# [PASSAGE GIVEN]

----------

Animal Crossing Plaza is a discontinued free to play social networking service developed and published by Nintendo for the Wii U. A spin-off of Animal Crossing: New Leaf of the Animal Crossing series, Plaza was released as a tie-in to Miiverse, Nintendo's now-defunct social networking service. The application is no longer actively supported by Nintendo, and was removed from the Nintendo eShop on December 22, 2014.

Gameplay
Animal Crossing Plaza allowed users to interact with other players of the Nintendo 3DS game Animal Crossing: New Leaf. The application was similar to Nintendo's Wara Wara Plaza, and allowed users to post messages for other players, receive news and updates about New Leaf, and participate in polls. The game connected with New Leaf via SD card, allowing players to post and archive New Leaf screenshots, and share in-game clothing designs using QR codes. Users could also upload Plaza posts directly to Nintendo's Miiverse social networking service. The game's overworld was populated by non-player characters from the Animal Crossing series, who users could interact with.

Development
Animal Crossing Plaza was announced in a Nintendo Direct on August 7, 2013, and was released digitally on the Nintendo eShop that same day. Plaza was planned as a limited-time application, with Nintendo stating in its announcement of the application that it would only be supported through the end of 2014.

----------

# [SUPPLIED INFORMATION]
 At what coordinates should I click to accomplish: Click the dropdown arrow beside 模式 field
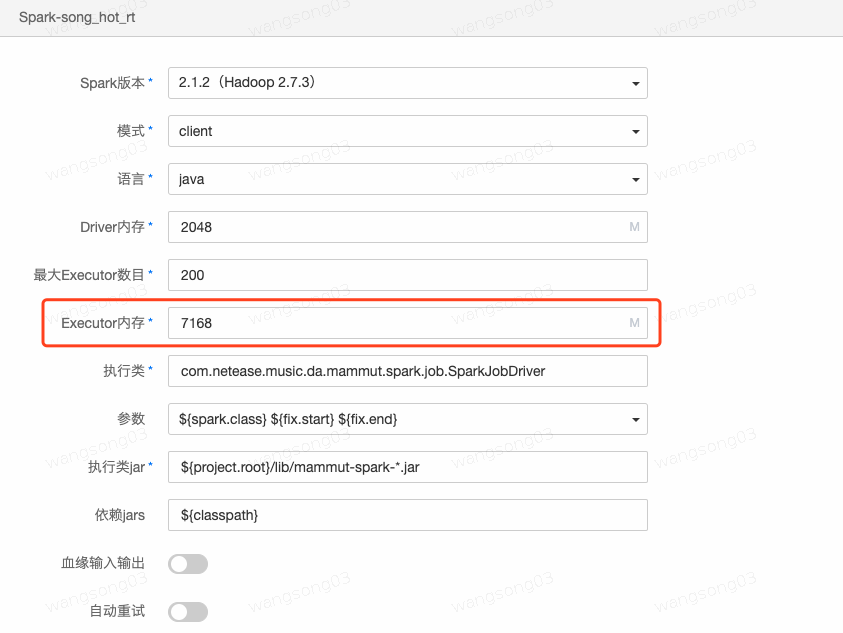pos(635,131)
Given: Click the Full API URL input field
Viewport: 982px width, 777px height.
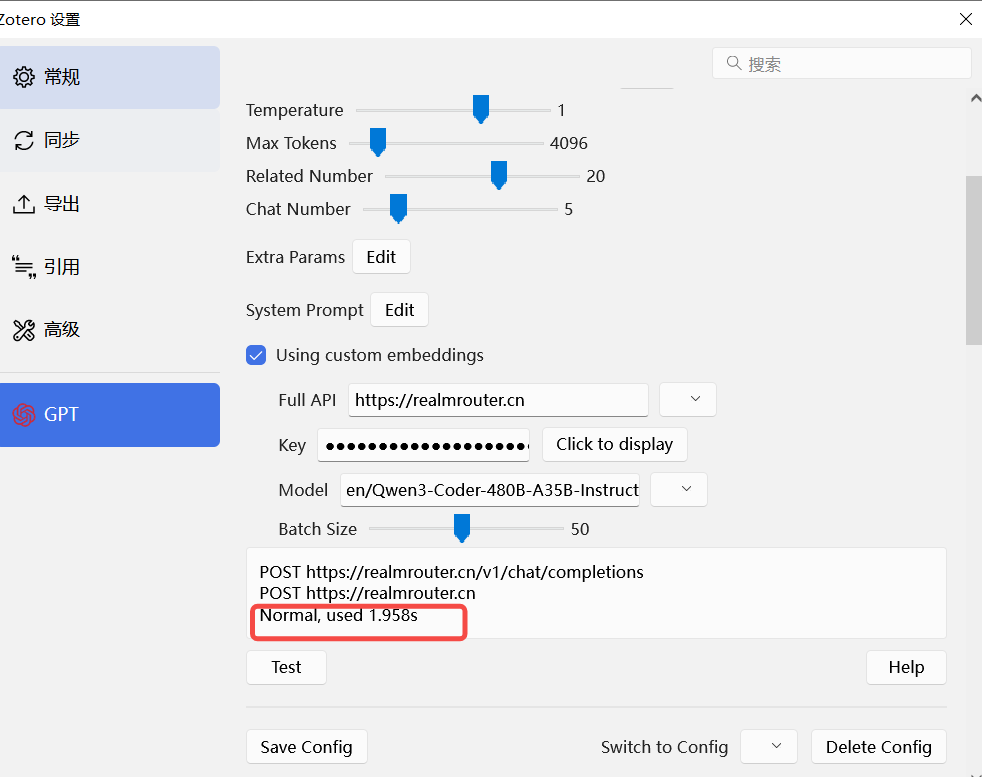Looking at the screenshot, I should pyautogui.click(x=498, y=400).
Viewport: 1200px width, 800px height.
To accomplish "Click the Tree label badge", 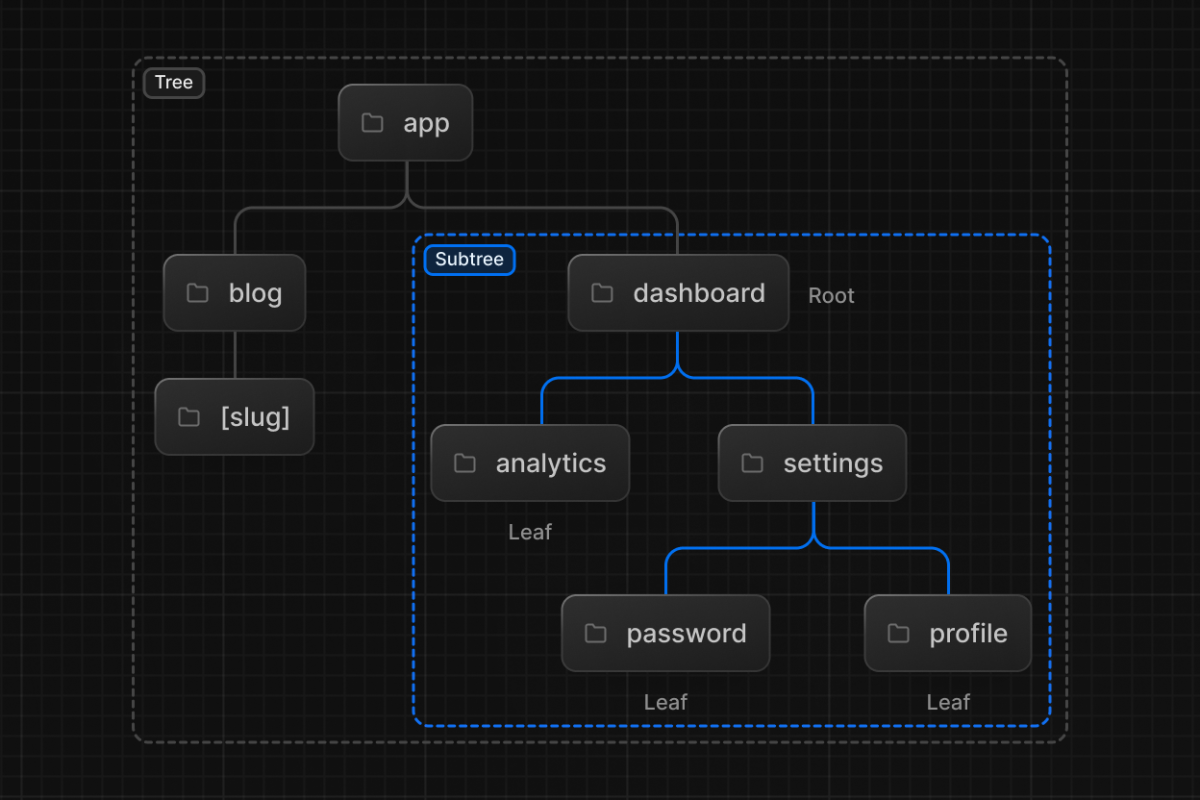I will [x=174, y=83].
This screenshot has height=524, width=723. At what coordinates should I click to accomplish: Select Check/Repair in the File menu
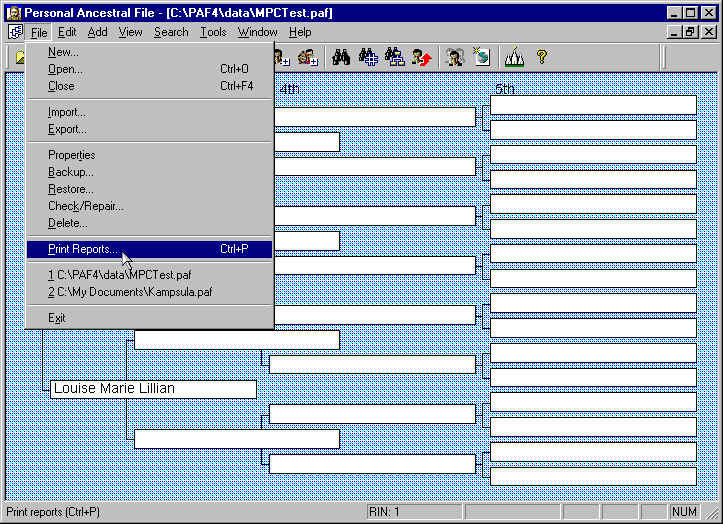tap(85, 206)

----------

# [EXERCISE REQUIREMENTS]
[1] In the part of the listing that opens with the line containing "This screenshot has" and runs through the end of the listing, switch "File menu" to "Tools menu" and leave everything else as it is. Give back only that part, and leave the pictures out.
[2] Resume the article on Animal Crossing Plaza right after its last sentence.

# [RESULTS OF THE EXERCISE]
[1]
This screenshot has height=524, width=723. At what coordinates should I click to accomplish: Select Check/Repair in the Tools menu
tap(85, 206)

[2]
On December 8, 2014, Nintendo released a statement confirming that it would cease ongoing support for Plaza. The application was removed from the Nintendo eShop on December 22, 2014, and the ability to create new posts within the application was removed on December 31, 2014. Plaza remains accessible to users who downloaded the application prior to its removal from eShop, though its social features are no longer usable.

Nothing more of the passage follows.